■ Written request
Filter the entries below down to every line that contains the word "should", and copy those lines out. Count a match only when the case is the same.

··· Given data ···

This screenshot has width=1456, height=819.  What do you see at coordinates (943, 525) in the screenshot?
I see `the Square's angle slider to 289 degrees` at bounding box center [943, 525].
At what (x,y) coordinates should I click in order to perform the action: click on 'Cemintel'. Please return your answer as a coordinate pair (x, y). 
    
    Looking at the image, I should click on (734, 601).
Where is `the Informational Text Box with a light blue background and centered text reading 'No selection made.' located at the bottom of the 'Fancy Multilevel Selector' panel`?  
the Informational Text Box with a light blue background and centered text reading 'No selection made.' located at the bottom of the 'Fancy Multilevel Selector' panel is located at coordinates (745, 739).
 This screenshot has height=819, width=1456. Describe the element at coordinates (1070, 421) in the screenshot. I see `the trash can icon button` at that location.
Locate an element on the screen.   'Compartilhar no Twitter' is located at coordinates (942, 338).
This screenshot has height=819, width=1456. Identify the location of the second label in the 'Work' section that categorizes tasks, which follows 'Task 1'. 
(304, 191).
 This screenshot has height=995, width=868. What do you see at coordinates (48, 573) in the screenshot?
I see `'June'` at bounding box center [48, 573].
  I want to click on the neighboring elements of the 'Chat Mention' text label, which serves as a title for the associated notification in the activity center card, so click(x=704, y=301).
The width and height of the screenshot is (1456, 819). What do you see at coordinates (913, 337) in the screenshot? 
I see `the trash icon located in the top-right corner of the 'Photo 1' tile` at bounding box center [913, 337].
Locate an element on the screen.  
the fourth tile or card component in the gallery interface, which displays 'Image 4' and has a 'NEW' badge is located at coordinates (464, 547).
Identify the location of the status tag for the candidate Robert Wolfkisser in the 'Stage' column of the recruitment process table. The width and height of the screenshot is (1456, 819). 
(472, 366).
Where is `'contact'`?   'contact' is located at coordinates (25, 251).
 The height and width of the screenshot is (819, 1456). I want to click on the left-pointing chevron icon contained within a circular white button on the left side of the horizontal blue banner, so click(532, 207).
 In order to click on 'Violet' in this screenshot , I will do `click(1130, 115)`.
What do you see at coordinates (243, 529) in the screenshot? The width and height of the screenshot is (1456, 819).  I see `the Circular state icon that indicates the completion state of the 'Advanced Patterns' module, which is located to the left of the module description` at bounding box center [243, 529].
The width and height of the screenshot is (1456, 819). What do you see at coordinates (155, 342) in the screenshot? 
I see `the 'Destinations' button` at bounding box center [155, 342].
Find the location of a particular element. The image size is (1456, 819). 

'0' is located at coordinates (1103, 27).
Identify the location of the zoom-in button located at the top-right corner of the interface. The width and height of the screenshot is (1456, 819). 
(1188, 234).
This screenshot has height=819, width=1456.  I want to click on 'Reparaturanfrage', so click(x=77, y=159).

···

■ Worked solution
At what (x,y) coordinates should I click in order to perform the action: click on 'Cemintel'. Please return your answer as a coordinate pair (x, y). 
    Looking at the image, I should click on (734, 601).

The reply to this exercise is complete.